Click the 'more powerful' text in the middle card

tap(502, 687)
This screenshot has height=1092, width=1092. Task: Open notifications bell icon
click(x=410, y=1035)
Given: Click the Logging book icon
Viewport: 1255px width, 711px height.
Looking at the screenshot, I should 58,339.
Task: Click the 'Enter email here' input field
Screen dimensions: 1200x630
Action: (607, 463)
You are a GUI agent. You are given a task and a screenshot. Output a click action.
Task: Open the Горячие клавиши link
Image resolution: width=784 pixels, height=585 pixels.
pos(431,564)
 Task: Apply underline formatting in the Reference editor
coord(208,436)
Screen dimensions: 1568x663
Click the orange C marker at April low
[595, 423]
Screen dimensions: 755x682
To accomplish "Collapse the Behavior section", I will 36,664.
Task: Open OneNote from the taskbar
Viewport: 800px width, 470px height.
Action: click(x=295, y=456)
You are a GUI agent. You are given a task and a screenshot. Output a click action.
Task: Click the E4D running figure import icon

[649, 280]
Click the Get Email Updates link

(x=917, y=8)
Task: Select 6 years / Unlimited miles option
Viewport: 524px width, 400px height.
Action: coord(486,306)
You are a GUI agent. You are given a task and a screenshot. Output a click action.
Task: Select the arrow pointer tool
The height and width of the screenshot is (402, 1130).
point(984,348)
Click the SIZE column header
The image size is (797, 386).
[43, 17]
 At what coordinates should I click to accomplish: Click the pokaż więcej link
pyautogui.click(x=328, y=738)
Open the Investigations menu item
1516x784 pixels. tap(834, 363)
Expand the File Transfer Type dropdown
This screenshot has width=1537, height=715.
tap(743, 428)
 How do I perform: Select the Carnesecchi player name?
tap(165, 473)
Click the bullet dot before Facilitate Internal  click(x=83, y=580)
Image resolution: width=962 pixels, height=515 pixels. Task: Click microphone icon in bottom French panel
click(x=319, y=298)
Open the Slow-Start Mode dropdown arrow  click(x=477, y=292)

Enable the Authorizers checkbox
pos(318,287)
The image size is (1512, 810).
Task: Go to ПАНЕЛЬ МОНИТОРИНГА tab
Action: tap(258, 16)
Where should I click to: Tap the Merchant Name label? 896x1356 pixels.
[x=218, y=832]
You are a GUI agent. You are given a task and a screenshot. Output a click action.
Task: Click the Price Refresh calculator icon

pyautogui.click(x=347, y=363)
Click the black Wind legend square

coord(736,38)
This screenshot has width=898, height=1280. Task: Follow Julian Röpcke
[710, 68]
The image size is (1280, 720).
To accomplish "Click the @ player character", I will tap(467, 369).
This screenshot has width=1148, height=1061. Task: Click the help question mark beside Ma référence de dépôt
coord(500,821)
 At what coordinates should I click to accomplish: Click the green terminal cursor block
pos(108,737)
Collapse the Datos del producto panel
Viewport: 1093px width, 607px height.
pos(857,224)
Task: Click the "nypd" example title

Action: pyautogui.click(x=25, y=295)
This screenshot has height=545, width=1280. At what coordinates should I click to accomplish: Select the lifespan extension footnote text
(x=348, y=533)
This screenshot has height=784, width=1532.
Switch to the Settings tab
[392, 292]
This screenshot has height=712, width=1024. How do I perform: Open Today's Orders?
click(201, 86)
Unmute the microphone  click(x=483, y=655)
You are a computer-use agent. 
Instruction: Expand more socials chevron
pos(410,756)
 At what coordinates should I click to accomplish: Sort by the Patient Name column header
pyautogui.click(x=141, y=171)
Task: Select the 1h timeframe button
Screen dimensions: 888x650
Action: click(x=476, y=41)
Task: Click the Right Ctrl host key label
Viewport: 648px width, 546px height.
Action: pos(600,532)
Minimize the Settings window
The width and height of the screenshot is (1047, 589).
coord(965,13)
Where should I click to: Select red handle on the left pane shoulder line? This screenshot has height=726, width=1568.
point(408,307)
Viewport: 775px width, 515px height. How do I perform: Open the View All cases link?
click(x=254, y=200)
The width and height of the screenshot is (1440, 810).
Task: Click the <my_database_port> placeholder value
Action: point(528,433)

• • •

PROBLEM DESCRIPTION: Please retype all of the data above exactly as it appears.

ANSWER FOR THIS EXERCISE:
Click the 'more powerful' text in the middle card

tap(502, 687)
This screenshot has height=1092, width=1092. Task: Open notifications bell icon
click(x=410, y=1035)
Given: Click the Logging book icon
Viewport: 1255px width, 711px height.
Looking at the screenshot, I should 58,339.
Task: Click the 'Enter email here' input field
Screen dimensions: 1200x630
Action: (607, 463)
You are a GUI agent. You are given a task and a screenshot. Output a click action.
Task: Open the Горячие клавиши link
Image resolution: width=784 pixels, height=585 pixels.
pos(431,564)
 Task: Apply underline formatting in the Reference editor
coord(208,436)
Screen dimensions: 1568x663
Click the orange C marker at April low
[595, 423]
Screen dimensions: 755x682
To accomplish "Collapse the Behavior section", I will 36,664.
Task: Open OneNote from the taskbar
Viewport: 800px width, 470px height.
Action: click(x=295, y=456)
You are a GUI agent. You are given a task and a screenshot. Output a click action.
Task: Click the E4D running figure import icon

[649, 280]
Click the Get Email Updates link

(x=917, y=8)
Task: Select 6 years / Unlimited miles option
Viewport: 524px width, 400px height.
Action: coord(486,306)
You are a GUI agent. You are given a task and a screenshot. Output a click action.
Task: Select the arrow pointer tool
The height and width of the screenshot is (402, 1130).
point(984,348)
Click the SIZE column header
The image size is (797, 386).
[43, 17]
 At what coordinates should I click to accomplish: Click the pokaż więcej link
pyautogui.click(x=328, y=738)
Open the Investigations menu item
1516x784 pixels. tap(834, 363)
Expand the File Transfer Type dropdown
This screenshot has width=1537, height=715.
tap(743, 428)
 How do I perform: Select the Carnesecchi player name?
tap(165, 473)
Click the bullet dot before Facilitate Internal  click(x=83, y=580)
Image resolution: width=962 pixels, height=515 pixels. Task: Click microphone icon in bottom French panel
click(x=319, y=298)
Open the Slow-Start Mode dropdown arrow  click(x=477, y=292)

Enable the Authorizers checkbox
pos(318,287)
The image size is (1512, 810).
Task: Go to ПАНЕЛЬ МОНИТОРИНГА tab
Action: tap(258, 16)
Where should I click to: Tap the Merchant Name label? 896x1356 pixels.
[x=218, y=832]
You are a GUI agent. You are given a task and a screenshot. Output a click action.
Task: Click the Price Refresh calculator icon

pyautogui.click(x=347, y=363)
Click the black Wind legend square

coord(736,38)
This screenshot has width=898, height=1280. Task: Follow Julian Röpcke
[710, 68]
The image size is (1280, 720).
To accomplish "Click the @ player character", I will tap(467, 369).
This screenshot has width=1148, height=1061. Task: Click the help question mark beside Ma référence de dépôt
coord(500,821)
 At what coordinates should I click to accomplish: Click the green terminal cursor block
pos(108,737)
Collapse the Datos del producto panel
Viewport: 1093px width, 607px height.
pos(857,224)
Task: Click the "nypd" example title

Action: pyautogui.click(x=25, y=295)
This screenshot has height=545, width=1280. At what coordinates should I click to accomplish: Select the lifespan extension footnote text
(x=348, y=533)
This screenshot has height=784, width=1532.
Switch to the Settings tab
[392, 292]
This screenshot has height=712, width=1024. How do I perform: Open Today's Orders?
click(201, 86)
Unmute the microphone  click(x=483, y=655)
You are a computer-use agent. 
Instruction: Expand more socials chevron
pos(410,756)
 At what coordinates should I click to accomplish: Sort by the Patient Name column header
pyautogui.click(x=141, y=171)
Task: Select the 1h timeframe button
Screen dimensions: 888x650
Action: click(x=476, y=41)
Task: Click the Right Ctrl host key label
Viewport: 648px width, 546px height.
Action: pos(600,532)
Minimize the Settings window
The width and height of the screenshot is (1047, 589).
coord(965,13)
Where should I click to: Select red handle on the left pane shoulder line? This screenshot has height=726, width=1568.
point(408,307)
Viewport: 775px width, 515px height. How do I perform: Open the View All cases link?
click(x=254, y=200)
The width and height of the screenshot is (1440, 810).
Task: Click the <my_database_port> placeholder value
Action: point(528,433)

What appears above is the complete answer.